羅宇

1/4
10人が本棚に入れています
本棚に追加
/4ページ

羅宇

汐見橋ってぇのは、おめえさん聞いたことがあるかい? そう。 元浜町の、お稲荷さんの近くの其処だよ。 そこに、暁九つ(深夜0時)になると夜鷹蕎麦がいつの頃からか出るようになった。 深く頭にほっかむりを被って、やけに猫背でボソボソ喋くる男だからどんな爺さんかと思いきや、まだ若い男でね。 なんでそんな男が夜鷹蕎麦なんざやってるのか不思議だろう? 所帯を持ってみたが昼の稼ぎが悪くて、かかあに「蕎麦でも売ってこい」ーーなんて言われたのかね。 「おめえさん、なんだってこんな時分にこんな場所で蕎麦屋をやってんだい?」 「……おっかさんを探しているんで」 亭主はほっかむりの隙間からちらりと細い目で俺のつらを覗いて、それきり口を噤んじまった。 ん? 味はどうかって? そりゃあ美味よ。
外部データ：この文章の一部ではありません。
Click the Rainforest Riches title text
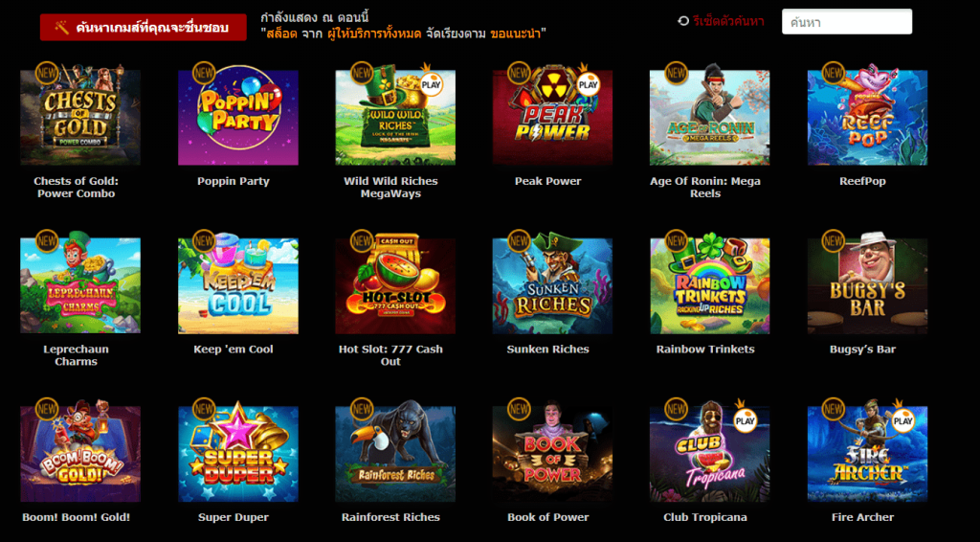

なんたって花巻蕎麦が旨え。 俺のような常連客も付いてね。 よぅく膝がかちあうのは、三味線袋を抱えた姐さんだ。ちょいと吊り目だが、小股の切れ上がった良い女でね。 そんな時分にうろついてんだから、てっきり夜鷹の女かと思いきや違ってね。 「ちょいと人探しでさ」 なんて言いやがる。 大方惚れた旦那にまた会いたいがために、客も取らずに待ってるんだろうよ。 「探してるやつはどんな奴なんだい?」 その姐さんに俺が訪ねた時、なぜか蕎麦屋の亭主がこちらに気をやってるのが分かったよ。 一体なんだってんだろうな。どいつもこいつも人探しでさ。 「ーー旦那は、煙草は呑まれるんで?」 そう聞いたのは姐さんさ。 俺の腰元の煙草入れをじっと見つめてるから嘘は言えねえ。 印伝の巾着からつい先日手に入れた煙管を出して見せてやったよ。 雁首と吸い口に細かい細工をしてあるやつさ。 丈が五寸なのがちぃっとものたりねぇがな。気に入りのやつよ。 せっかく目ん玉の前に掲げてやったのに、姐さんは口を袂で隠して眉をひそめやがった。 「もう下ろしとくれ。匂いがつよくて敵わんわ」 なんでぇただのいちゃもんかいとまた仕舞ったが、「羅宇はどんなのかい」と聞いてきた。 羅宇ってのはな、雁首と吸い口の間の筒の部分よ。 金のねぇ奴は細い竹をてめぇで都合して使うがな。その時のは絣模様の柘植の羅宇よ。 それを説明してやったが、どうも浮かないつらをしやがる。 「旦那は、虎目模様の羅宇の煙管を見たことがないかい?」
/4ページ

最初のコメントを投稿しよう!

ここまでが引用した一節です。